Where does the word "computer" appear in the data? Copy every line that holds it.

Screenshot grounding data

*****

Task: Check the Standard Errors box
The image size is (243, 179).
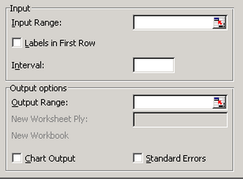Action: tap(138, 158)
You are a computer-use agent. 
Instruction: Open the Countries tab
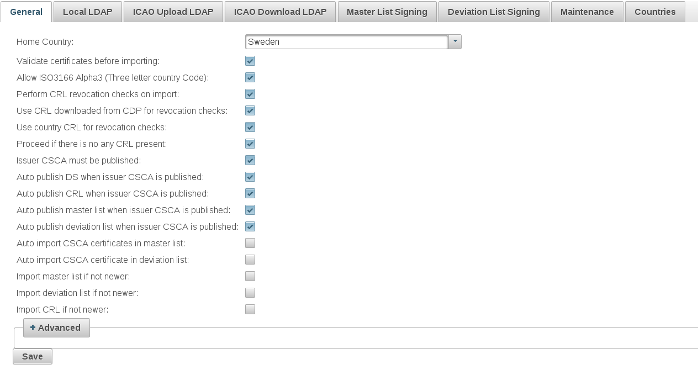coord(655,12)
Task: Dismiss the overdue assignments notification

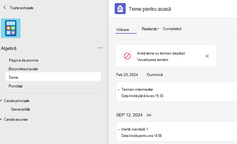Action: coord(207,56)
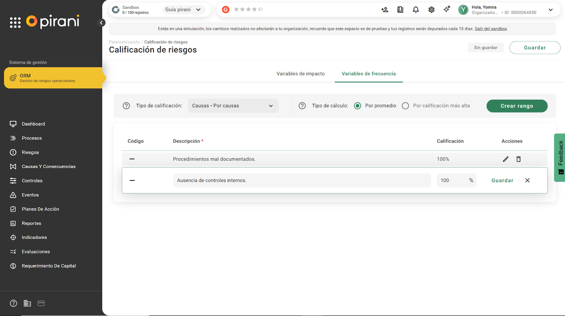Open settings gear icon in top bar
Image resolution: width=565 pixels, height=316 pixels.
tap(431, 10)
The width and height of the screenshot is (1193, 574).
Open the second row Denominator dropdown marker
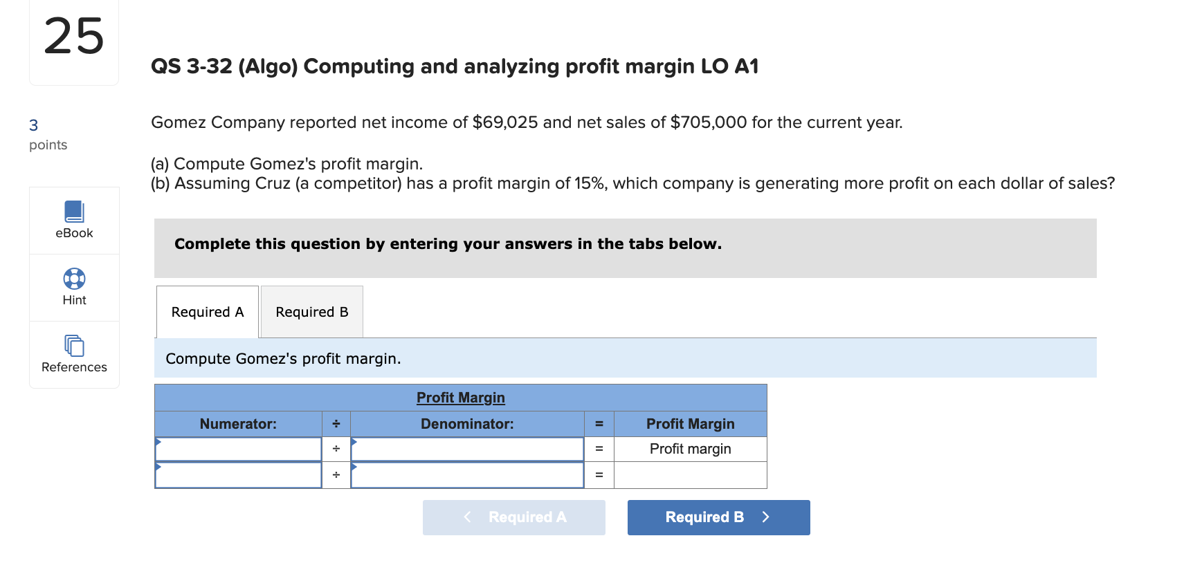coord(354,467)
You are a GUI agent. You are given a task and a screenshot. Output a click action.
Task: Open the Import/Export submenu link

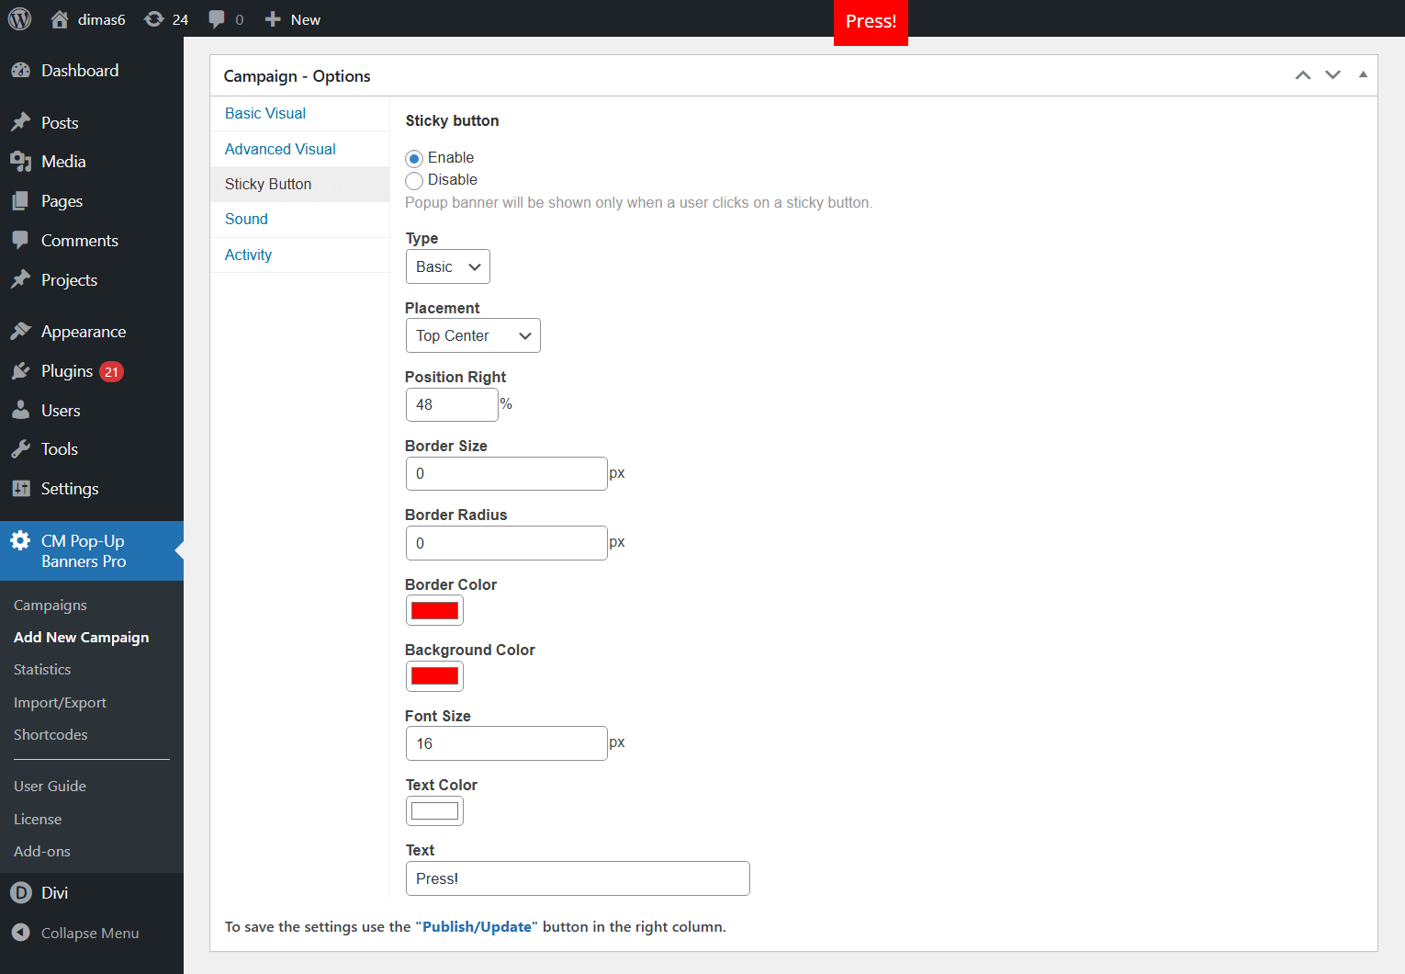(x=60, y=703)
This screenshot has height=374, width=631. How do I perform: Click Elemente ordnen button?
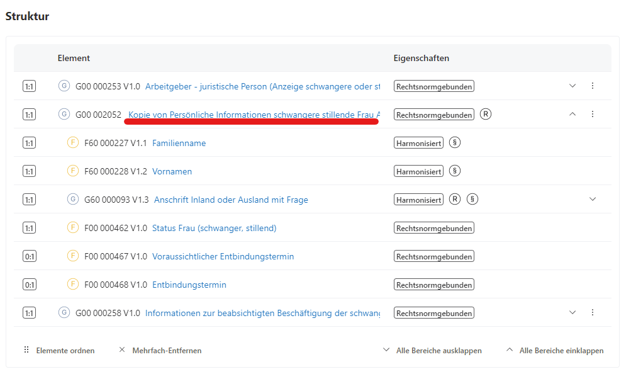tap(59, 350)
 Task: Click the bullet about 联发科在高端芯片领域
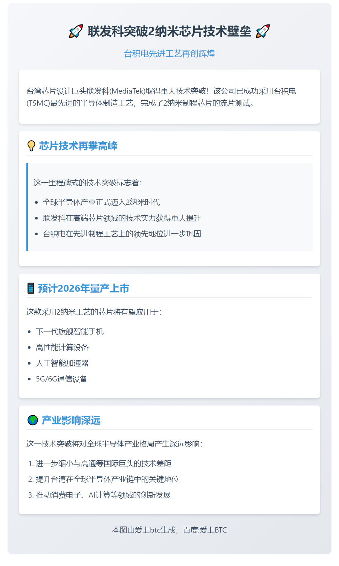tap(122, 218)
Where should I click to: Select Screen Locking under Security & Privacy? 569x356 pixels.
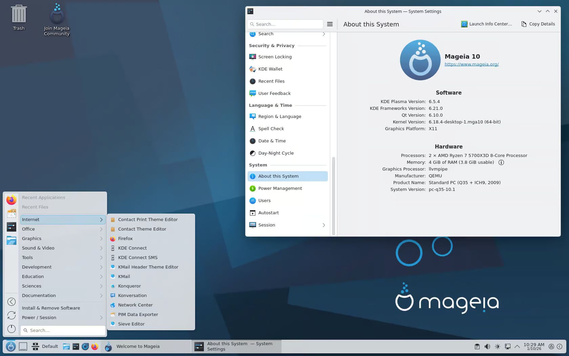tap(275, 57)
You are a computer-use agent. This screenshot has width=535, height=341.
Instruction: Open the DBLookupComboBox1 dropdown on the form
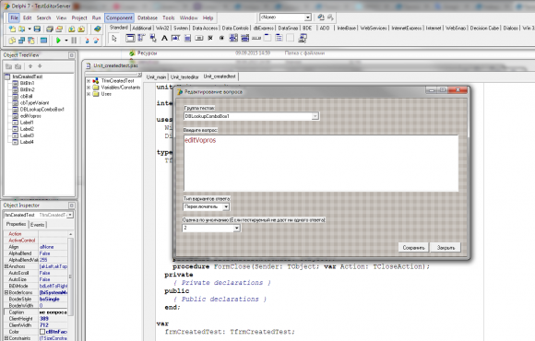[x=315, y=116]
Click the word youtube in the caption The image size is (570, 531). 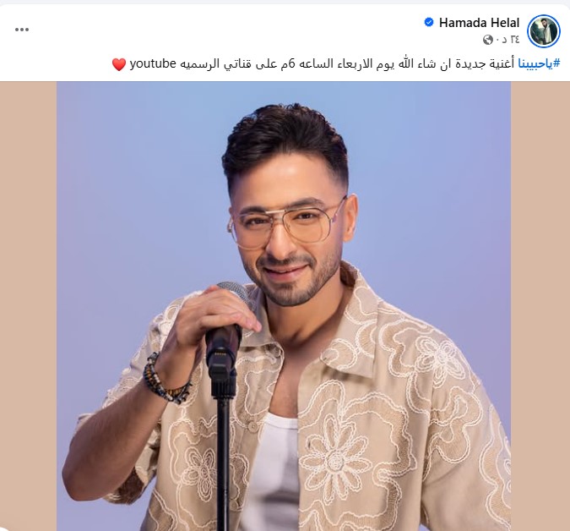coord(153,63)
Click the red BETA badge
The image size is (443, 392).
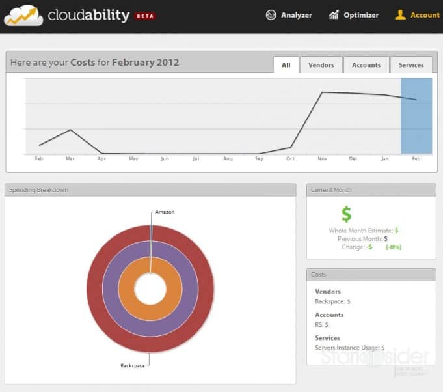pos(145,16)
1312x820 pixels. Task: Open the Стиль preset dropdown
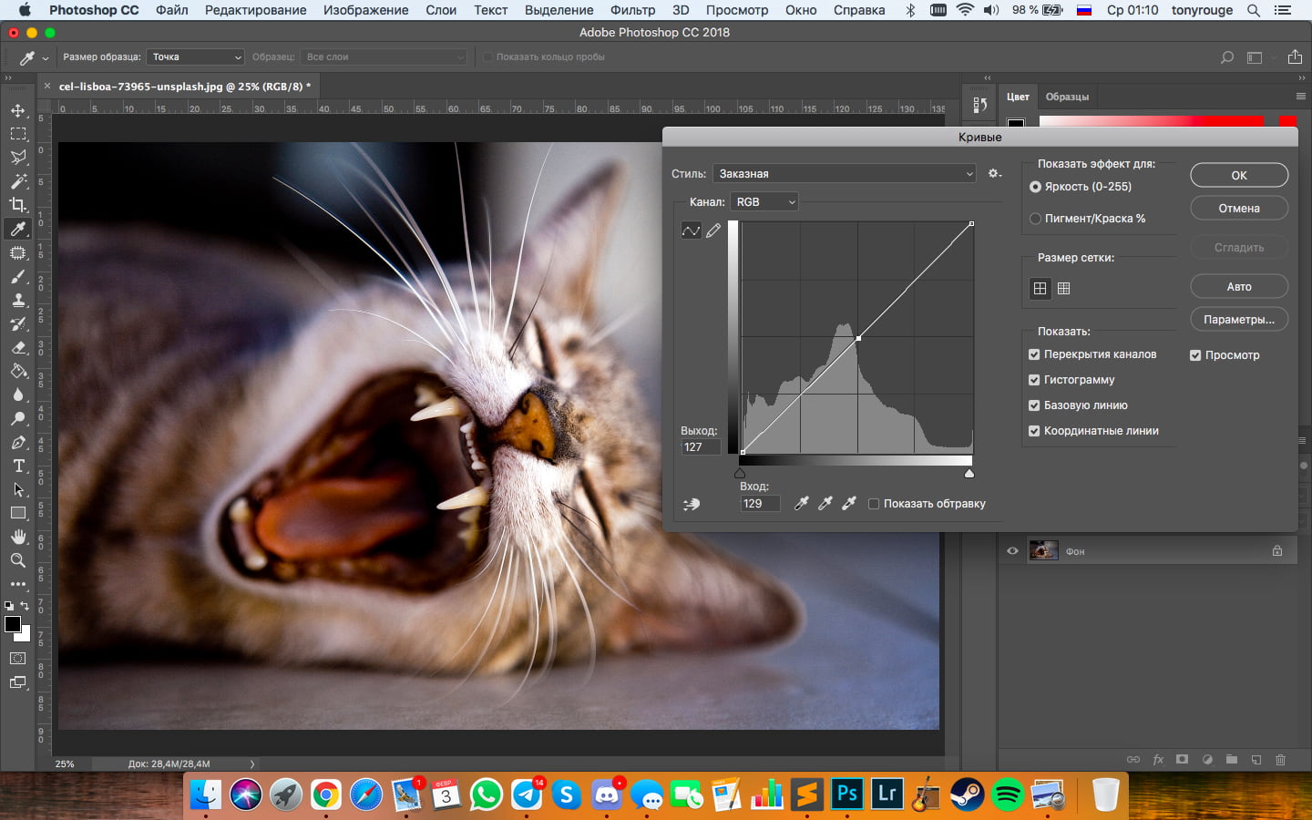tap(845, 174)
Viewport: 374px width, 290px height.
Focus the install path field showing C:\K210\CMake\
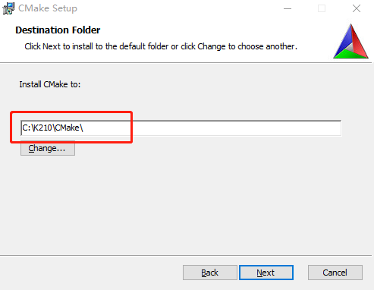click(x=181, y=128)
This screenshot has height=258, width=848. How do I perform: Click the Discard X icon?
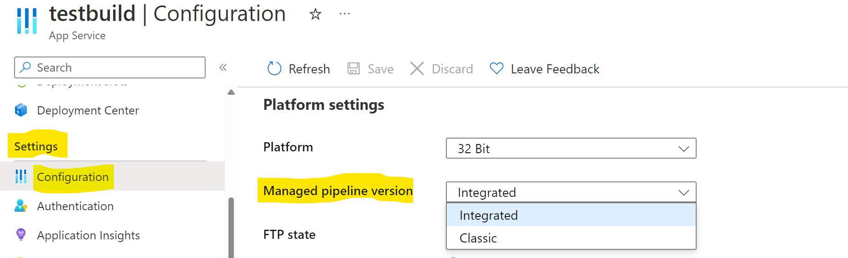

*****

= Problem solution =
You are a computer-use agent. 
You are a computer-use agent. This screenshot has width=535, height=341.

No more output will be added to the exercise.